Within the entries below, the lines from the one with "This screenshot has width=917, height=609." through the one with "Task: Open the ipconfig1 (主要) dropdown" are to be set down exactly, both ends kept.
⟨
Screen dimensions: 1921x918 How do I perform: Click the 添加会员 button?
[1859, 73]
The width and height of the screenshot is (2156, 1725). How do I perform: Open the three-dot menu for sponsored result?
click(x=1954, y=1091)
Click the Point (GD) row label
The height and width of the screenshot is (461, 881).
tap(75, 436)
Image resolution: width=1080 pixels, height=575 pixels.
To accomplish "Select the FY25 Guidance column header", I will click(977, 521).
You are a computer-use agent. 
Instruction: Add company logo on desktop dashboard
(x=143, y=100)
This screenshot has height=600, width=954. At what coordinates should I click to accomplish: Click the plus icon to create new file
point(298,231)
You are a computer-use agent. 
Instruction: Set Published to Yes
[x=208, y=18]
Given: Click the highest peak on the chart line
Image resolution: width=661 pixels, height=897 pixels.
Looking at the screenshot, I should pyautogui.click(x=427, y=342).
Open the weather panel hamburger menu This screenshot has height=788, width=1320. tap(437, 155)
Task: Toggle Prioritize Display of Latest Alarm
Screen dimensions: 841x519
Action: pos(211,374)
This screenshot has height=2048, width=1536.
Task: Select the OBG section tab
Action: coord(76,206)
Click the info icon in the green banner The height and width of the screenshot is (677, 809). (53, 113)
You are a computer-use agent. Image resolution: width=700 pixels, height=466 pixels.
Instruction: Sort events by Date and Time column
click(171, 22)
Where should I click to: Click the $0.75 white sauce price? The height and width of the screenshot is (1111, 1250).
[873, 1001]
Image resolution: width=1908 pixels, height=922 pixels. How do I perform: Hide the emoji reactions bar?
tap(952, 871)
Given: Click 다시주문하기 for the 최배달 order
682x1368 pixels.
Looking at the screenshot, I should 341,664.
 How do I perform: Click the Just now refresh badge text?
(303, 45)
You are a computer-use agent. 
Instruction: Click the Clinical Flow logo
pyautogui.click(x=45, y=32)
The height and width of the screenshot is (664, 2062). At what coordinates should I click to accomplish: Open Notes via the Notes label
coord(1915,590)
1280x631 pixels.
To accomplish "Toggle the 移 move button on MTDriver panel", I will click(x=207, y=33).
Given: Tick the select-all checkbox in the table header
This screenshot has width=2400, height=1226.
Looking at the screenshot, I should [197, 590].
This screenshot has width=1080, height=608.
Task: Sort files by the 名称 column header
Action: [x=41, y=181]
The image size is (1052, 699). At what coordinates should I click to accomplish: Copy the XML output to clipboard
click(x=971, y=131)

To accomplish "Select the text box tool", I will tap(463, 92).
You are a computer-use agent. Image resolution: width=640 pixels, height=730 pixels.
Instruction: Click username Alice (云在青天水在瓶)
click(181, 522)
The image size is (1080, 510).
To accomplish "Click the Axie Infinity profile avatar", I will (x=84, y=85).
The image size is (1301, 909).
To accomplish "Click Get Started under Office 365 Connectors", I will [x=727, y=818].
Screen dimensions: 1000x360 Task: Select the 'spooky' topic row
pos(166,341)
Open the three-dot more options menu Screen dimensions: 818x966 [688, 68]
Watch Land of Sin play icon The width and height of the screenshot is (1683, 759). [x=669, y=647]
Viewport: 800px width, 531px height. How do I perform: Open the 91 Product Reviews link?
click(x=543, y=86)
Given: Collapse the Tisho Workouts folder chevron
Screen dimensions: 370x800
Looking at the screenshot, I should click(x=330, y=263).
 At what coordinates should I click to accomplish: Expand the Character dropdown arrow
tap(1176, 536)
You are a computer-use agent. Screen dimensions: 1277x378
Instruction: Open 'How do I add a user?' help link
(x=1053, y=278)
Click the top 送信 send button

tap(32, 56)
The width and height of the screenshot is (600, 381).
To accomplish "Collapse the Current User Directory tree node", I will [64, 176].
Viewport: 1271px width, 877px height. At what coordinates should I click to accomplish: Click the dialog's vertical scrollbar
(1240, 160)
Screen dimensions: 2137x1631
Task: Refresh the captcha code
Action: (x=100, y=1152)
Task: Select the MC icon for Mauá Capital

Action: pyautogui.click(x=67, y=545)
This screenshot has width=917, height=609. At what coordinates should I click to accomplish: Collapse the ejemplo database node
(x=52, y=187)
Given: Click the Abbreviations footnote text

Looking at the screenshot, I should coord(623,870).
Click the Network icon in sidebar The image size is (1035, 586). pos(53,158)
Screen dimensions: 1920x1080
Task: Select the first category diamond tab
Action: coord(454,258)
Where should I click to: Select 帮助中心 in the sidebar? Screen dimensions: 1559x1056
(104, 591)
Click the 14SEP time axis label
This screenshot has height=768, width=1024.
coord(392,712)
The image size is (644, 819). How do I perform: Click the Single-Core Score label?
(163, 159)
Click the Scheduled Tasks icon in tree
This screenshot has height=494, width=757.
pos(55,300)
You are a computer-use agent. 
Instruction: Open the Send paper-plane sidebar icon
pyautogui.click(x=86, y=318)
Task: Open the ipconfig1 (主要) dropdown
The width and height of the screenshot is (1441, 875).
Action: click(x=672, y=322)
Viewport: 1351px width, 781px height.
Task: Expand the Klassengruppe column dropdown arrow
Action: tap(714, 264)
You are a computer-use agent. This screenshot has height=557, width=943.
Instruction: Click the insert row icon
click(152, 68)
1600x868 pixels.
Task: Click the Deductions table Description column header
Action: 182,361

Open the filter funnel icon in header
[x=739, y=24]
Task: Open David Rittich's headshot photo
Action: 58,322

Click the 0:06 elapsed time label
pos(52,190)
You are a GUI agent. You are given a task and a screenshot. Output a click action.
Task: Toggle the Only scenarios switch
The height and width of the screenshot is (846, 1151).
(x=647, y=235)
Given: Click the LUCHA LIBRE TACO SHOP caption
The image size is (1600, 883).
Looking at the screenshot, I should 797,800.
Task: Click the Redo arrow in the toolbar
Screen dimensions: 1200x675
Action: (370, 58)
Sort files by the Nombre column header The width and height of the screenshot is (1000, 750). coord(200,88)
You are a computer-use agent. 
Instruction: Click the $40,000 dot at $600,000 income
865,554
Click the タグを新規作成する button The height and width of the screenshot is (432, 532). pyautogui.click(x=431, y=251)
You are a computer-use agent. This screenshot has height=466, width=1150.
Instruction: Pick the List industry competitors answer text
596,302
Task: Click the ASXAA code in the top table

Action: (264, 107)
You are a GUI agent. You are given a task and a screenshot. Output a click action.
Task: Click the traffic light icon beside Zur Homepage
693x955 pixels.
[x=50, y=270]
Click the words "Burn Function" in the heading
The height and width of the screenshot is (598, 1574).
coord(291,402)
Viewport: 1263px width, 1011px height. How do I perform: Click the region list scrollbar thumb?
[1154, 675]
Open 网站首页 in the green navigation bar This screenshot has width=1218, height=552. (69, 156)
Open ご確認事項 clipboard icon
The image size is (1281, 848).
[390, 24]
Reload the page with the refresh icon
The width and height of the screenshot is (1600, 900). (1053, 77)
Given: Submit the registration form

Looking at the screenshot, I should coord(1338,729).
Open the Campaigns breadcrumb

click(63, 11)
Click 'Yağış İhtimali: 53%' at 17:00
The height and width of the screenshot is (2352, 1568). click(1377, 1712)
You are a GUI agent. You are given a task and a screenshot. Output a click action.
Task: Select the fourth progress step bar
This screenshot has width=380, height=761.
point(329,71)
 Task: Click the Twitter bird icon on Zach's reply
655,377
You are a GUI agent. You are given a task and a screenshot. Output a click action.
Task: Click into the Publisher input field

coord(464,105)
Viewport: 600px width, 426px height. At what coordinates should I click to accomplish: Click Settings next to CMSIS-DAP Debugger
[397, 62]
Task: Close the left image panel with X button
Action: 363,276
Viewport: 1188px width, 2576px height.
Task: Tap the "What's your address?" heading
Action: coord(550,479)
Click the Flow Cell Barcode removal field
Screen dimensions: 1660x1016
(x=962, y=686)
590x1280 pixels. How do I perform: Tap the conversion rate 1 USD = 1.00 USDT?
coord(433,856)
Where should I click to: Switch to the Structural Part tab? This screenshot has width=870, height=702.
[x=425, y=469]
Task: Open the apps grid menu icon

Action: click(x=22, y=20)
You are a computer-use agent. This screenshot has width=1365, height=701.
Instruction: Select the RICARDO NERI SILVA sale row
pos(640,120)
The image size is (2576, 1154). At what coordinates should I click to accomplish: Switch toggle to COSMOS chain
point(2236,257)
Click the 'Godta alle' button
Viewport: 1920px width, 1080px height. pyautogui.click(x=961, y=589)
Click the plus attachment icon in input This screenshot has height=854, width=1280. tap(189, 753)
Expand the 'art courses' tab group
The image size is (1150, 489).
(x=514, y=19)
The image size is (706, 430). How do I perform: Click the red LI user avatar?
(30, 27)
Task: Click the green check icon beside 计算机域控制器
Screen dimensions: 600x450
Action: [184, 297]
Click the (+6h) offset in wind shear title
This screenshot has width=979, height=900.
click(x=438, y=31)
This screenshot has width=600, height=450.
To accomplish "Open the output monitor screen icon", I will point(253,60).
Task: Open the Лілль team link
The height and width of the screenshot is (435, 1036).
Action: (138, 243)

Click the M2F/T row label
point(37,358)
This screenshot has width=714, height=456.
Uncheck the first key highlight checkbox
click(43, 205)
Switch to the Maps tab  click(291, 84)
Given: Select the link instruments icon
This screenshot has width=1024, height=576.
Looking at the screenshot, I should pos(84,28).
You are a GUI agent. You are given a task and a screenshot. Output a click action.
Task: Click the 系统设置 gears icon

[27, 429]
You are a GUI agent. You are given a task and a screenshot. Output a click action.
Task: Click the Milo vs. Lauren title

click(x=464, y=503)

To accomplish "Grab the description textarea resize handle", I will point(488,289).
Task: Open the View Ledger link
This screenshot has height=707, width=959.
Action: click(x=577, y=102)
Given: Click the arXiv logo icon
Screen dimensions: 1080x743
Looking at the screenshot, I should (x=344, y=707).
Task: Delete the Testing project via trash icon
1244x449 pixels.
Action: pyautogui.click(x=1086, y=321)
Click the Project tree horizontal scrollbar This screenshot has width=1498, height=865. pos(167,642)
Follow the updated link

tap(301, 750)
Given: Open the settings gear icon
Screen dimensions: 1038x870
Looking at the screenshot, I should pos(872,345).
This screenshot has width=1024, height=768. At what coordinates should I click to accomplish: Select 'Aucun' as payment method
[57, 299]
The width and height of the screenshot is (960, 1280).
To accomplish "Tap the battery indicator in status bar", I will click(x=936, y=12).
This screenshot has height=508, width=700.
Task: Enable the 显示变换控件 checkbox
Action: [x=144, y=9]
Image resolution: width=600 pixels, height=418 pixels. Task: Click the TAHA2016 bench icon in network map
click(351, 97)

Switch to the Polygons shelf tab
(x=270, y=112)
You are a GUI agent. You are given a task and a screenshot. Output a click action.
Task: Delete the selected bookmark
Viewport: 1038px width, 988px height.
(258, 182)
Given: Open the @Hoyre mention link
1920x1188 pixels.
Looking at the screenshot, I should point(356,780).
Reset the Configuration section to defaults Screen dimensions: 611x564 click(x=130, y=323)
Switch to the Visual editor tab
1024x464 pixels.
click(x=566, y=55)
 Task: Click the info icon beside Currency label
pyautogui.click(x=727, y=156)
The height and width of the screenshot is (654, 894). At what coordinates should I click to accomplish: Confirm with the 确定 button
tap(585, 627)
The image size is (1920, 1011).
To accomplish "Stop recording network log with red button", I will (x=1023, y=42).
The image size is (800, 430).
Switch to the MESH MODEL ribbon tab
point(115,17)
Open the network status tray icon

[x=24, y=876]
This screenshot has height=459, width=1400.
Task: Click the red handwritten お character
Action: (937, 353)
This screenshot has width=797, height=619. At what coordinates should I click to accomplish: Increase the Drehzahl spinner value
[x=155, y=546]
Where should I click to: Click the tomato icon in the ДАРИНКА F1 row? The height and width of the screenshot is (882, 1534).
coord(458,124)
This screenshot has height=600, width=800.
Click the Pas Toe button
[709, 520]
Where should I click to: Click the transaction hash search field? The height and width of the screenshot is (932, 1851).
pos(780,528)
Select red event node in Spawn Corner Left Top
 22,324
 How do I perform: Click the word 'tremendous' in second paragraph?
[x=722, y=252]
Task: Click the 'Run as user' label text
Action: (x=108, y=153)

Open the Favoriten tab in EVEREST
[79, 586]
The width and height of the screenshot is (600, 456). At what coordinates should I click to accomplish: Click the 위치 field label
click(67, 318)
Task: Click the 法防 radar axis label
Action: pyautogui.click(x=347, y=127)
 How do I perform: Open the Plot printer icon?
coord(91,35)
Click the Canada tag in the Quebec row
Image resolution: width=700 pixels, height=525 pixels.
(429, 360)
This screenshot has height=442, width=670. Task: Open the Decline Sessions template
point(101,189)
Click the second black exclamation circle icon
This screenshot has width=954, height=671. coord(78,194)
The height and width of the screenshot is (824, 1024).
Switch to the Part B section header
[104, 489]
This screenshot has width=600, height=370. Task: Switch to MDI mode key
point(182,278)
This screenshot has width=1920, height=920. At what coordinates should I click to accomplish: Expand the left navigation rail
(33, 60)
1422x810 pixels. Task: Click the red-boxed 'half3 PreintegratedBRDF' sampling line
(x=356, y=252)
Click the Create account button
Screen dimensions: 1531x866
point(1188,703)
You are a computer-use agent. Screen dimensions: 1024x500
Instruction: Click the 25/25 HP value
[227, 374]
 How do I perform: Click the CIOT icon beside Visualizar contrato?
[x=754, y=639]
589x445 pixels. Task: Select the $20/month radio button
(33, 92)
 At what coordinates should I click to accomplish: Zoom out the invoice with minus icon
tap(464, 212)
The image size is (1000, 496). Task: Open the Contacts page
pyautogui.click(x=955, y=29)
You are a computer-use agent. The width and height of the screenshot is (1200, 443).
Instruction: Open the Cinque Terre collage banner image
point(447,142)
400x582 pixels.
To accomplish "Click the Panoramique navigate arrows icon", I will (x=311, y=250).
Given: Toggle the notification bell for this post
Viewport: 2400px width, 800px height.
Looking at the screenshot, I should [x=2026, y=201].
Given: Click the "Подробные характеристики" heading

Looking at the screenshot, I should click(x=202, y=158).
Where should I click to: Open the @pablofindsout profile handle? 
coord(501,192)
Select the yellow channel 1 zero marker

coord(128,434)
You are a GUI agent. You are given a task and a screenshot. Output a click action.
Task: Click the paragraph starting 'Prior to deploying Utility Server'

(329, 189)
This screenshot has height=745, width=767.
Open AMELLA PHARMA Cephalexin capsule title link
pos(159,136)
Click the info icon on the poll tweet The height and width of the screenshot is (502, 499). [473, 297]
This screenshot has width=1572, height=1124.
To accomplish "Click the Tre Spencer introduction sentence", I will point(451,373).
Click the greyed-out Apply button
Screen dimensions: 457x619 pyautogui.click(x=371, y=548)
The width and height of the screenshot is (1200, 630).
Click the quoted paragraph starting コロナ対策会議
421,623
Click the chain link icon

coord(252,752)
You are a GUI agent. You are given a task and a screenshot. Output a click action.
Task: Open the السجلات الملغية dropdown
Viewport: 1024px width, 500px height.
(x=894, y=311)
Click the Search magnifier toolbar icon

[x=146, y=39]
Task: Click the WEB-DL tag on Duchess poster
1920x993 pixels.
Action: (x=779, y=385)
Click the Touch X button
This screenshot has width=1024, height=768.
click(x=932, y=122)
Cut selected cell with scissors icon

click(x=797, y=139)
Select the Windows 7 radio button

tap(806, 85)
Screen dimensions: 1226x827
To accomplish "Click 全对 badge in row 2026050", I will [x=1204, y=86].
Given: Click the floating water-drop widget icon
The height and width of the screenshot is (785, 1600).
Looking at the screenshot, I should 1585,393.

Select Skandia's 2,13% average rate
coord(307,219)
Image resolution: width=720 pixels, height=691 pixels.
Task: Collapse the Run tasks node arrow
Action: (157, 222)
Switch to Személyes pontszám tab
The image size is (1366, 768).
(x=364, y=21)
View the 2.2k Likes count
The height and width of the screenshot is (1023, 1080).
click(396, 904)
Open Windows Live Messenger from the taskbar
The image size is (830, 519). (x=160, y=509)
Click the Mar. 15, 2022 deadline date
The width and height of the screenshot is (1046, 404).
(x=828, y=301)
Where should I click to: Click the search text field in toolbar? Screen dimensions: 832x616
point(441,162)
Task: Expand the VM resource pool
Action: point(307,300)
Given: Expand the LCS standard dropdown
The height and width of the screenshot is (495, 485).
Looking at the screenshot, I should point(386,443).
⟩
= Output of the exercise =
This screenshot has width=917, height=609. At what coordinates should I click to accomplish: Collapse the ejemplo database node
(x=52, y=187)
Given: Click the Abbreviations footnote text

Looking at the screenshot, I should coord(623,870).
Click the Network icon in sidebar The image size is (1035, 586). pos(53,158)
Screen dimensions: 1920x1080
Task: Select the first category diamond tab
Action: coord(454,258)
Where should I click to: Select 帮助中心 in the sidebar? Screen dimensions: 1559x1056
(104, 591)
Click the 14SEP time axis label
This screenshot has height=768, width=1024.
coord(392,712)
The image size is (644, 819). How do I perform: Click the Single-Core Score label?
(163, 159)
Click the Scheduled Tasks icon in tree
This screenshot has height=494, width=757.
pos(55,300)
You are a computer-use agent. 
Instruction: Open the Send paper-plane sidebar icon
pyautogui.click(x=86, y=318)
Task: Open the ipconfig1 (主要) dropdown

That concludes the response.